**ACTIVITY 1**
Reproduce verbatim everything in the parking passage from "The demand in" down to "companies, and families.".
**ACTIVITY 2**
According to the parking passage, which location has lots of available land?

### SOURCE TEXT ###

Another solution might be to use the existing spaces more efficiently by, for example, having an app that identifies available spaces all the time. Demand could be reduced by having improved mass transit, or prohibiting automobiles in the CBD by offering parking “on the edge” with buses to the CBD. Lastly, the demand could be reduced by taxing the parking spaces so much it is not economically feasible to drive one’s car to the CBD.
Maybe mass transit will solve the parking problem. So far, no city in the US has a plan that has resolved the issue.
The demand in the CBD will stay strong until the tipping point is reached. The tipping point may be driven by office rents, the lack of parking, a change in the demographics of the employees (after all some will get married and require schools and larger homes), salary demands, or a combination of all of the preceding. Perhaps some innovative developer can create the same “vibe” that the CBD presents in a location in Lakewood, or east of DTC, or maybe even Aurora. After all, Aurora has lots of available land. Urbanized suburbs are popping up in a number of cities, with highly walkable and amenitized neighborhoods presenting opportunities for institutional real estate investors, companies, and families.

### DATASET CONTENT ###

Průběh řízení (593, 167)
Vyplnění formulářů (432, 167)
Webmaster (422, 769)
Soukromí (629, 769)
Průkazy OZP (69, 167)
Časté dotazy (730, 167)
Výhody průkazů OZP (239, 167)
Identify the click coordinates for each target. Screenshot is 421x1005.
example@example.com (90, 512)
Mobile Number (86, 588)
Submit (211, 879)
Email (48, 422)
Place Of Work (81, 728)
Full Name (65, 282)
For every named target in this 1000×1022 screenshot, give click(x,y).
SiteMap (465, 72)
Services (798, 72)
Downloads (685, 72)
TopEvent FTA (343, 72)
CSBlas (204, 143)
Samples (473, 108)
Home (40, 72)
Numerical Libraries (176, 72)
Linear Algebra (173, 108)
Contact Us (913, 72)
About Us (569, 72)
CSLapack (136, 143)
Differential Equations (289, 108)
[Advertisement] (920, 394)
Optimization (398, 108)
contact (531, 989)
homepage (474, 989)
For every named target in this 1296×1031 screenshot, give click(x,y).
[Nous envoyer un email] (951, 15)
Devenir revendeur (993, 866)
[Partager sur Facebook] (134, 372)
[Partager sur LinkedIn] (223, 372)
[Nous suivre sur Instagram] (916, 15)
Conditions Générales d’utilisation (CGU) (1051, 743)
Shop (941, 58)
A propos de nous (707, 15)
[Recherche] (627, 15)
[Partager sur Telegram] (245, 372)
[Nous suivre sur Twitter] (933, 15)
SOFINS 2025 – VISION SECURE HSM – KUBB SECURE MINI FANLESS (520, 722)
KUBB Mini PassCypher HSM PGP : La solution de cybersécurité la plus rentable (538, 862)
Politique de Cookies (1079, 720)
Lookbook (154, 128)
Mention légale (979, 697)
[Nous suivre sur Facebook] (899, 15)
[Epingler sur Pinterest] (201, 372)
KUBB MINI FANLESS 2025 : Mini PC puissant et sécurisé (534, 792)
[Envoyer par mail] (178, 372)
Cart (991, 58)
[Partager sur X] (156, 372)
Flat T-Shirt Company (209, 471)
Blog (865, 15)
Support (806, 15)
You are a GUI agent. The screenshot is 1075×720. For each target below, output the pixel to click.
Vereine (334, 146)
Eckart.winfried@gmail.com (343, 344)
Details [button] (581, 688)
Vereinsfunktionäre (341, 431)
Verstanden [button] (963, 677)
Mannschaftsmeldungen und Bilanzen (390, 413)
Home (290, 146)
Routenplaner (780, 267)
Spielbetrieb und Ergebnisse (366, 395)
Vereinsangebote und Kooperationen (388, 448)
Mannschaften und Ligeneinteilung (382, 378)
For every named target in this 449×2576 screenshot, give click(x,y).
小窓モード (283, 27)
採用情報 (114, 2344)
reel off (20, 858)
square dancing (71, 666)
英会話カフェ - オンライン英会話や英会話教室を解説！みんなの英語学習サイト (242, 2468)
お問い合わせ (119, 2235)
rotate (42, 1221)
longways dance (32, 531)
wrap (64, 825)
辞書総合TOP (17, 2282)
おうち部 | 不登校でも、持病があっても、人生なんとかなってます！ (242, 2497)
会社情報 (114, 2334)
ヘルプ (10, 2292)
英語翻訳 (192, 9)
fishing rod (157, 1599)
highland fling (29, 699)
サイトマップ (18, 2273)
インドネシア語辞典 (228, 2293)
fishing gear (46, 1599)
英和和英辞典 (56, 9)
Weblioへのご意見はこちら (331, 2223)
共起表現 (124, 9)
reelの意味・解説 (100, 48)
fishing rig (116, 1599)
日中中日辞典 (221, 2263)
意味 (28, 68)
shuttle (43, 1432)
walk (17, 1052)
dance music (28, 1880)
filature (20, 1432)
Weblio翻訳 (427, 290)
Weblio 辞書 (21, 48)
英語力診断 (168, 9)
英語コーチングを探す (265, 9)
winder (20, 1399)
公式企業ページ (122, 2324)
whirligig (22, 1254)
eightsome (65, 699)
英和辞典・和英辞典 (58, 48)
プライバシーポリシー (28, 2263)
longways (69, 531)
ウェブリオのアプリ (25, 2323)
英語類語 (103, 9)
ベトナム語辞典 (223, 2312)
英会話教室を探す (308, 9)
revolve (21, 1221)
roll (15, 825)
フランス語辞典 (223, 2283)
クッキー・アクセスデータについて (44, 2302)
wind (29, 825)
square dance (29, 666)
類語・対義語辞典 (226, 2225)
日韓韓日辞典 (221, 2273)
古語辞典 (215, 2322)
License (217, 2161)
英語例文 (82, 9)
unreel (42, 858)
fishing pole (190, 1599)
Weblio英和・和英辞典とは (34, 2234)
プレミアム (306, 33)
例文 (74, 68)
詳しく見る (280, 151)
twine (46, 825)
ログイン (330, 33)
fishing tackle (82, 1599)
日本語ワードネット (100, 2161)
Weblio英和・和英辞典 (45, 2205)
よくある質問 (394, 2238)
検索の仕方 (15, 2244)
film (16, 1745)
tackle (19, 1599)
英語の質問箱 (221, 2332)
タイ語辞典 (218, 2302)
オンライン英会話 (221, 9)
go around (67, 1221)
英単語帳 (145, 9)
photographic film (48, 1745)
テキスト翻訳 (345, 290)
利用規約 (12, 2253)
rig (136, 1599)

###

**TASK RESULT 1**
The demand in the CBD will stay strong until the tipping point is reached. The tipping point may be driven by office rents, the lack of parking, a change in the demographics of the employees (after all some will get married and require schools and larger homes), salary demands, or a combination of all of the preceding. Perhaps some innovative developer can create the same “vibe” that the CBD presents in a location in Lakewood, or east of DTC, or maybe even Aurora. After all, Aurora has lots of available land. Urbanized suburbs are popping up in a number of cities, with highly walkable and amenitized neighborhoods presenting opportunities for institutional real estate investors, companies, and families.

**TASK RESULT 2**
Aurora